< Genesis 26 >
1 Now a famine happened in the land, besides the first famine that had been in the days of Abraham. Isaac went to Abimelech, king of the Philistines at Gerar.
2 Now Yahweh appeared to him and said, “Do not go down to Egypt; live in the land that I tell you to live in.
3 Stay in this very land, and I will be with you and will bless you; for to you and to your descendants, I will give all these lands, and I will fulfill the oath that I swore to Abraham your father.
4 I will multiply your descendants like the stars of heaven, and will give to your descendants all these lands. Through your descendants all the nations of the earth will be blessed.
5 I will do this because Abraham obeyed my voice and kept my instructions, my commandments, my statutes, and my laws.”
6 So Isaac settled in Gerar.
7 When the men of the place asked him about his wife, he said, “She is my sister.” He feared to say, “She is my wife,” because he thought, “The men of this place will kill me to get Rebekah, because she is so beautiful.”
8 After Isaac had been there a long time, Abimelech king of the Philistines happened to look out of a window. He saw, behold, Isaac was caressing Rebekah, his wife.
9 Abimelech called Isaac to him and said, “Look, certainly she is your wife. Why did you say, 'She is my sister'?” Isaac said to him, “Because I thought someone might kill me to get her.”
10 Abimelech said, “What is this you have done to us? One of the people might easily have slept with your wife, and you would have brought guilt upon us.”
11 So Abimelech warned all the people and said, “Whoever touches this man or his wife will surely be put to death.”
12 Isaac planted crops in that land and reaped in the same year a hundredfold, because Yahweh blessed him.
13 The man became rich, and grew more and more until he became very great.
14 He had many sheep and cattle, and a large household.
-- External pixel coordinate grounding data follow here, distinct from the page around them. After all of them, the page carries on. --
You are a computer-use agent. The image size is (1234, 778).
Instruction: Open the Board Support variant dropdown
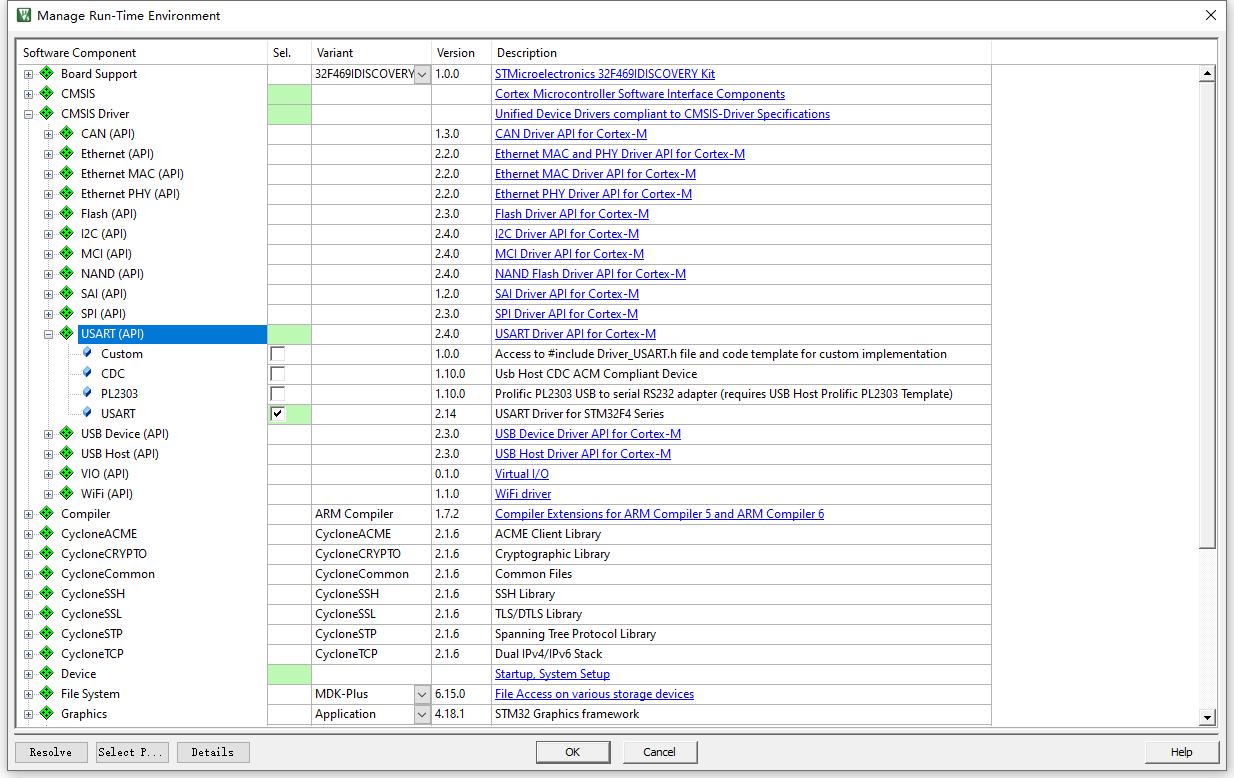pos(422,74)
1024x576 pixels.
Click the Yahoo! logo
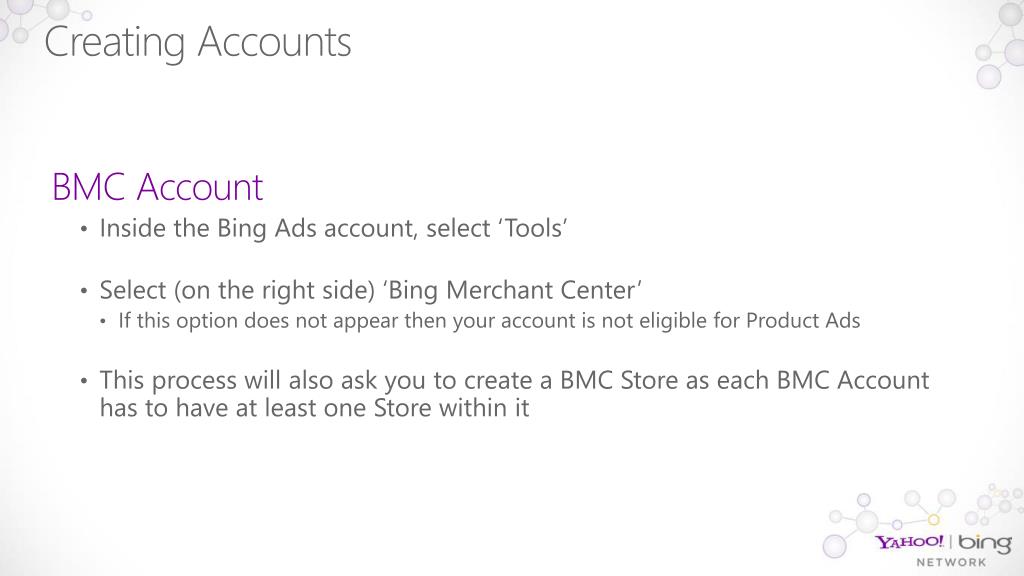point(911,543)
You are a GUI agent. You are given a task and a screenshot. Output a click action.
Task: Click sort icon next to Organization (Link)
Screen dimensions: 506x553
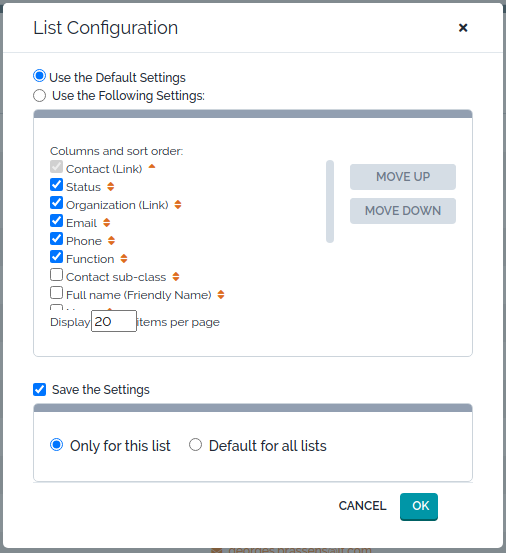(178, 205)
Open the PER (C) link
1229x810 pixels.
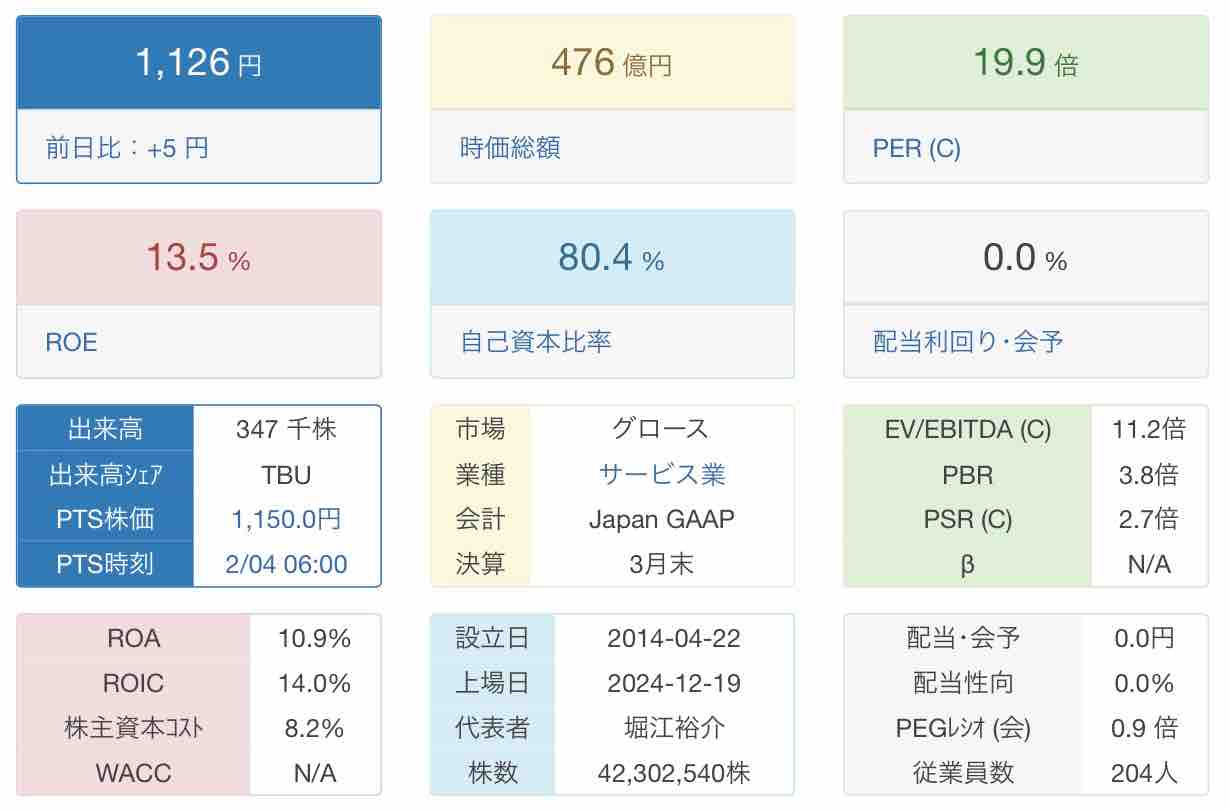click(916, 148)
The Philistines envied him.
15 Now all the wells that his father's servants had dug in the days of Abraham his father, the Philistines stopped them up by filling them with earth.
16 Abimelech said to Isaac, “Go away from us, for you are much mightier than we.”
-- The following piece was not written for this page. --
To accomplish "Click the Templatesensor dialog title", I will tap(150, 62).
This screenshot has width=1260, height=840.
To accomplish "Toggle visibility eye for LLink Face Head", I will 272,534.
17 So Isaac departed from there and settled in the Valley of Gerar, and lived there.
18 Once again Isaac dug out the wells of water, which they had dug in the days of Abraham his father. The Philistines had stopped them up after Abraham's death. Isaac called the wells by the same names that his father had called them.
19 When Isaac's servants dug in the valley, they found there a well of flowing water.
20 The herdsmen of Gerar quarreled with Isaac's herdsmen, and said, “This water is ours.” So Isaac called that well “Esek,” because they had quarreled with him.
21 Then they dug another well, and they quarreled over that, too, so he gave it the name of “Sitnah.”
22 He left there and dug yet another well, but they did not quarrel over that one. So he called it Rehoboth, and he said, “Now Yahweh has made room for us, and we will prosper in the land.”
23 Then Isaac went up from there to Beersheba.
24 Yahweh appeared to him that same night and said, “I am the God of Abraham your father. Do not fear, for I am with you and will bless you and multiply your descendants, for my servant Abraham's sake.”
25 Isaac built an altar there and called on the name of Yahweh. There he pitched his tent, and his servants dug a well.
26 Then Abimelech went to him from Gerar, with Ahuzzath, his friend, and Phicol, the captain of his army.
27 Isaac said to them, “Why are you coming to me, since you hate me and have sent me away from you?”
28 Then they said, “We have clearly seen that Yahweh has been with you. So we decided that there should be an oath between us, yes, between us and you. So let us make a covenant with you,
29 that you will do us no harm, just as we have not harmed you, and as we have treated you well and have sent you away in peace. Indeed, you are blessed by Yahweh.”
30 So Isaac made a feast for them, and they ate and drank.
31 They rose early in the morning and swore an oath with each other. Then Isaac sent them away, and they left him in peace.
32 That same day Isaac's servants came and told him about the well that they had dug. They said, “We have found water.”
33 He called the well Shibah, so the name of that city is Beersheba to this day.
34 When Esau was forty years old, he took a wife, Judith the daughter of Beeri the Hittite, and also Basemath the daughter of Elon the Hittite.
35 They brought sorrow to Isaac and Rebekah.